What many ISPs are trying to do is create their own 'version' of the Internet and penalize their customers for venturing outside of it. Ex. DTV doesn't count against my cap so I'm probably going to stay with DTV's products and services and the third parties that have the money to pay for the 'privilege' of not counting against the arbitrary data cap. This is why we are seeing so many mergers of media and communications companies. The ultimate power is in controlling content, access to content and access to the customers.
Regulations used to prevent these different types of media and communications companies from merging, but they were removed in the name of fostering competition. Unfortunately it's easier to collaborate than compete. For example, ATT didn't buildout a competing video service and DTV didn't buildout a competing ISP; they just merged. This results in less competition in the marketplace, not more. Comcast showed how this was a winning formula when they bought NBC/Universal so that's the blueprint everyone else is trying to follow.
How the Internet is supposed to work is that everyone who pays for Internet access gets the ability to communicate with one another in one, vast virtual space. Ex. I pay my ISP for access to the Internet, Netflix pays their ISP for access to the Internet and we are both on the Internet. If I want to watch movies from Netflix then I just pay Netflix for access to their content. That should be the end of the story, but it's not.
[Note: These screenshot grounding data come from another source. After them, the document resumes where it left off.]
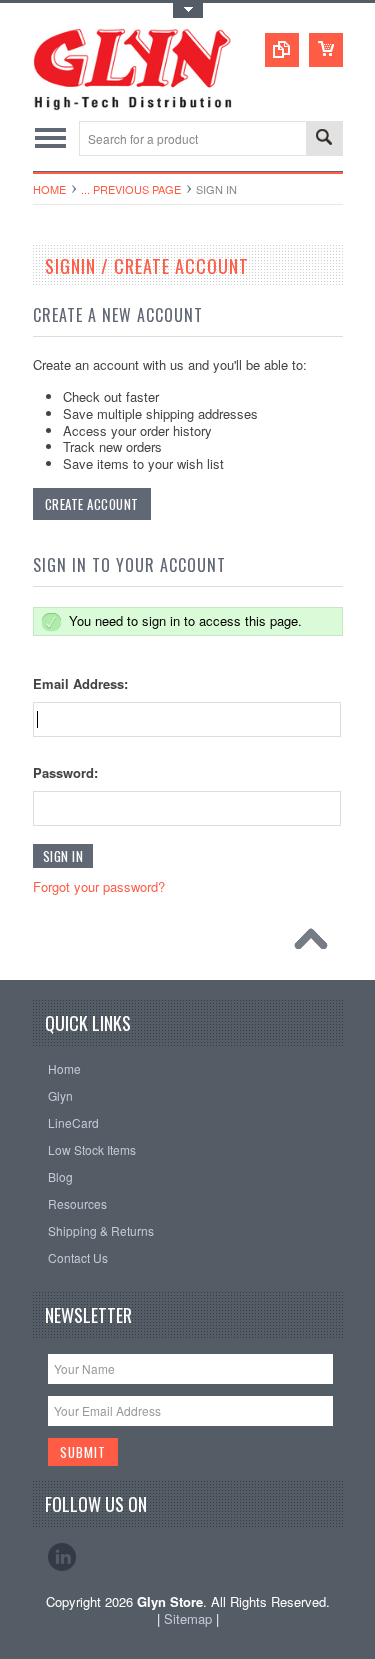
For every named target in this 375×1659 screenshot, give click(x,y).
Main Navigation (50, 138)
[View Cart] (326, 50)
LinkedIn (62, 1557)
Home (49, 189)
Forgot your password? (99, 886)
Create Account (92, 504)
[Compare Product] (282, 50)
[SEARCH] (324, 139)
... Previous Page (131, 189)
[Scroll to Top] (316, 944)
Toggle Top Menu (188, 10)
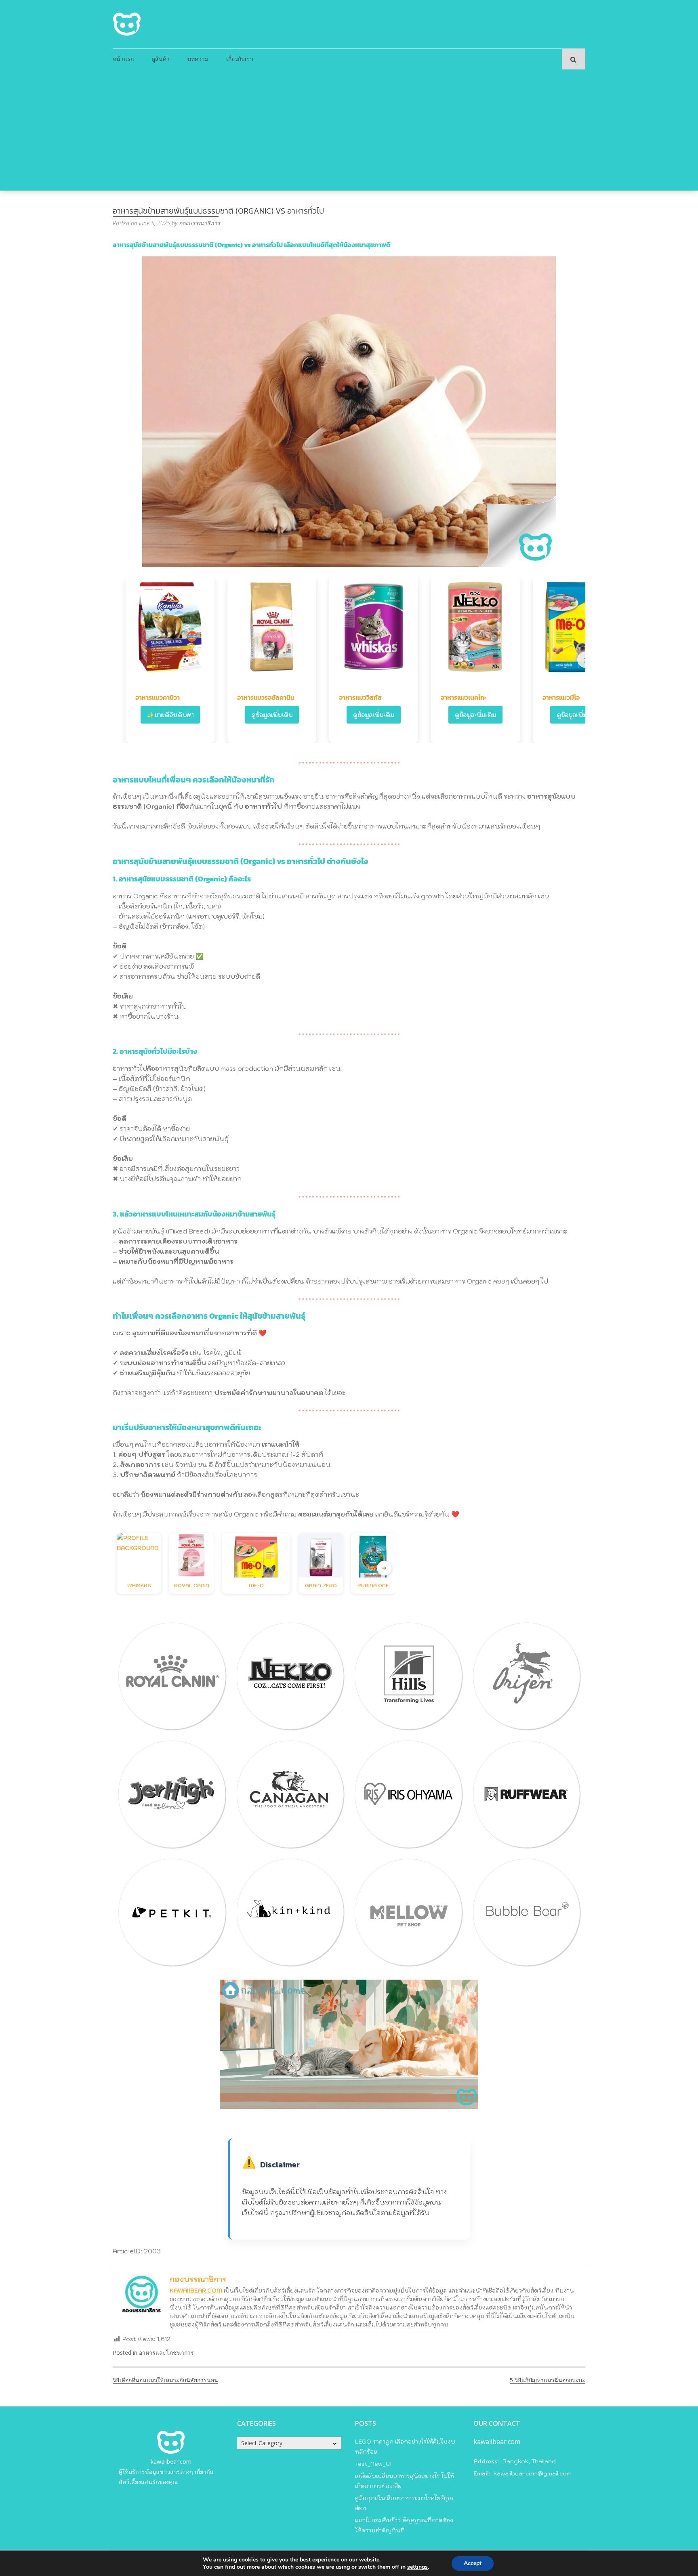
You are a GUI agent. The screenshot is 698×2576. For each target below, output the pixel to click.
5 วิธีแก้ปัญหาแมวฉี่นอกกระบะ (547, 2380)
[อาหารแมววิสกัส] (373, 627)
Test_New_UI (373, 2463)
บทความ (197, 59)
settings (417, 2567)
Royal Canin (191, 1585)
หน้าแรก (123, 59)
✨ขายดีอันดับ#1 (170, 715)
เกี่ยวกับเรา (239, 59)
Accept (472, 2563)
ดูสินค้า (160, 59)
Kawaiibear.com (196, 2290)
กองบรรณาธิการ (199, 223)
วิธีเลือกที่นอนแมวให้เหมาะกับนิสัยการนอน (165, 2380)
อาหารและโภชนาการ (166, 2352)
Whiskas (139, 1585)
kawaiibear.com (171, 2461)
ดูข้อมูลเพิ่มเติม (271, 715)
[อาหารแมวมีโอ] (577, 627)
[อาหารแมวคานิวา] (170, 627)
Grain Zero (321, 1585)
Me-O (256, 1585)
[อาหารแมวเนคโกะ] (475, 627)
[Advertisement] (349, 130)
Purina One (373, 1585)
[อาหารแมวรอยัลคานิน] (271, 627)
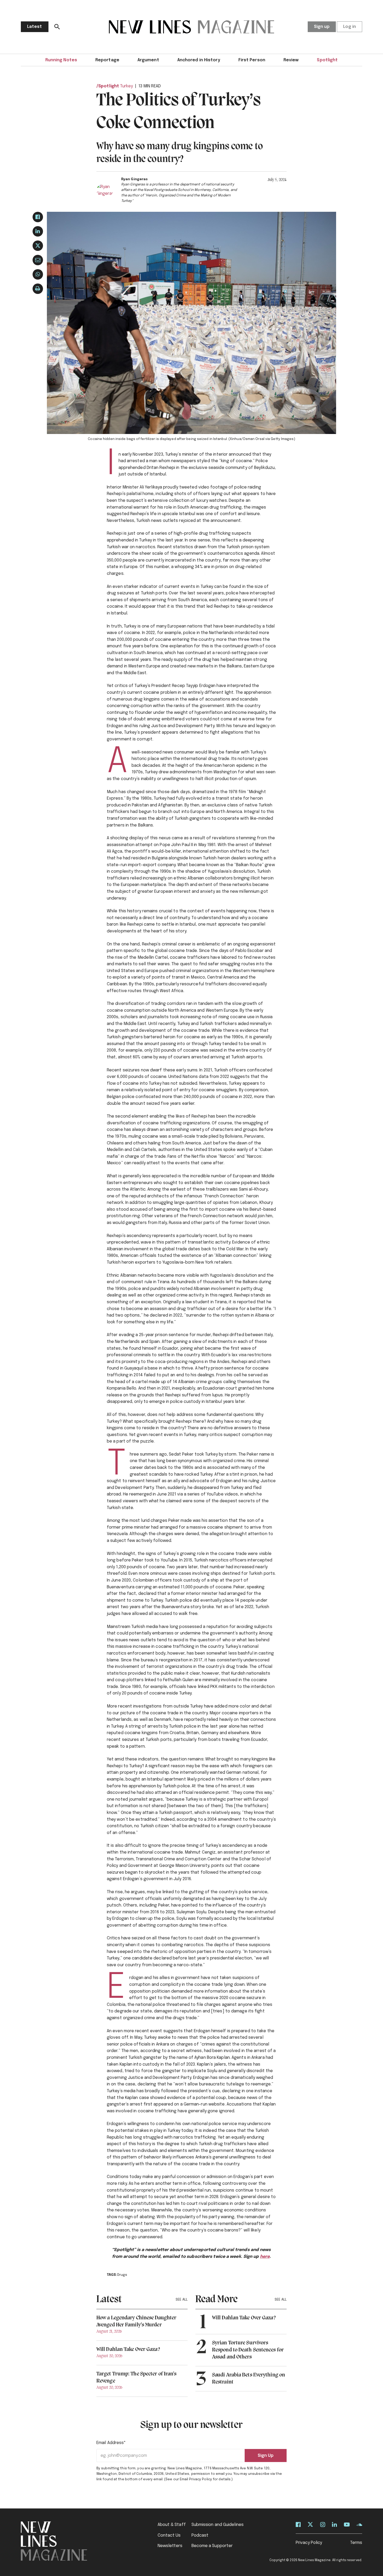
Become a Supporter (212, 2546)
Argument (148, 60)
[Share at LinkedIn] (38, 231)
Now via data caps, throttling and/or zero rating, my ISP wants to penalize me for watching Netflix and/or charge Netflix for access to me even though Netflix and I have already paid for access to the Internet. That second level of control and monetary double dipping by ISPs is not how the Internet was designed to work, but it will become the norm if we sit back and do nothing.
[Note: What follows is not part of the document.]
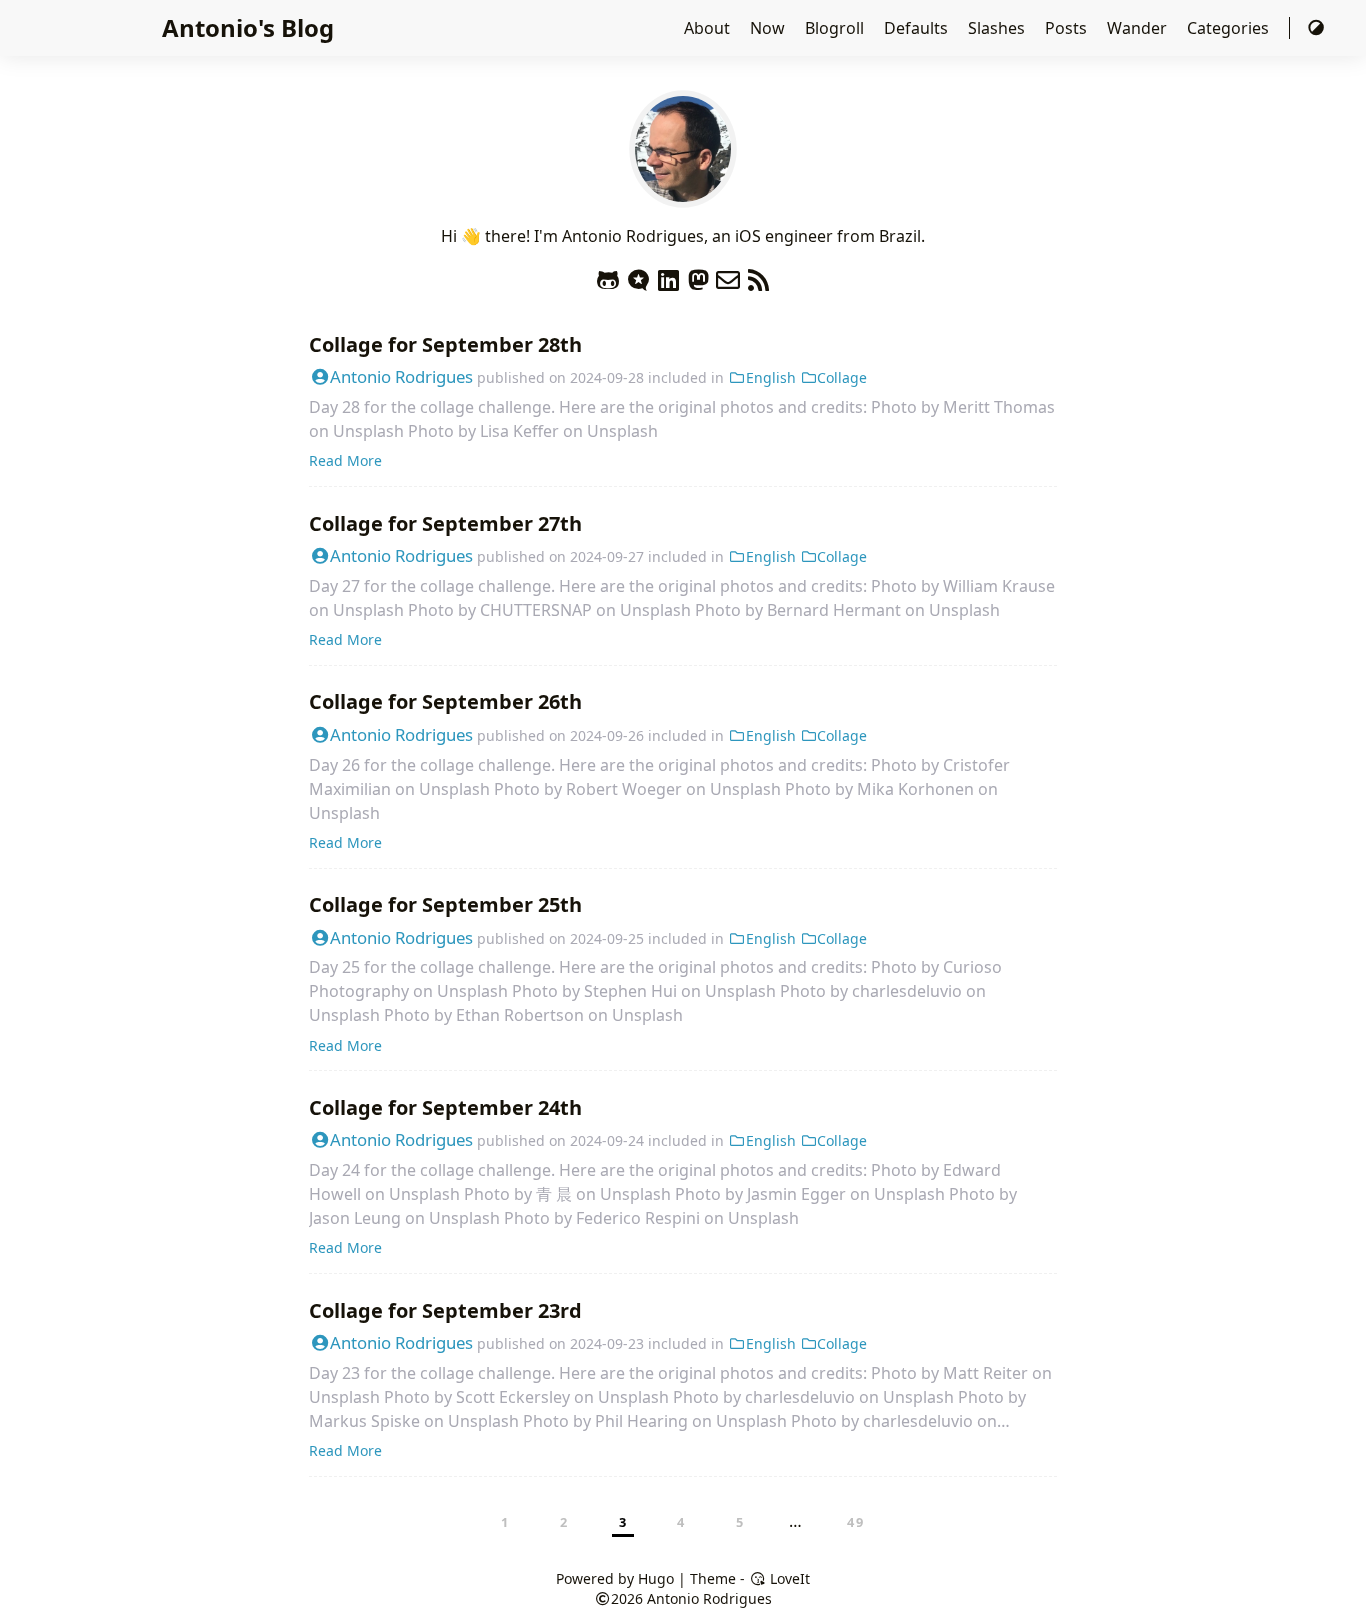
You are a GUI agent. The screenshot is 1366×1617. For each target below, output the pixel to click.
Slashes (998, 28)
ISPs are dumb pipes for data. Nothing more, nothing less. They should not be allowed to turn into gatekeepers that can drive their customers to certain parts of the Internet and away from others.
Bundling is NOT BAD for consumers. It happens every day. When you buy a car, it is a bundling of parts. Could you afford a car if you had to buy each component separately? The manufacturer bundles those parts and sells it cheaper. Before you go and tell me that they sell cars but the individual part prices are inflated, then consider the network providers' offerings as the same thing; they sell bundles, but you can buy a part at a greater cost.
Furthermore, if Verizon wants to offer no-impact data for video coming from the DirecTV servers, it can. Just like T-Mobile provides no-impact data for the numerous video providers included in their Binge-On program.
Not really a good comparison as a car is inherently a collection of parts, but delivering Internet, CableTV and telephone service aren't inherently related at all. A car without wheels can't be driven but CableTV functions exactly the same with or without Internet and telephone service.
Bundles in and of themselves are not inherently good or bad, but bundles used in an anti-competitive manor are bad long term even if they look consumer friendly in the short term. It's like Walmart's low prices. Customers love it until it kills off the neighboring businesses (and jobs) and suddenly Walmart went from being one of many options to the only option.
I think the phrase for that is pennywise, pound foolish.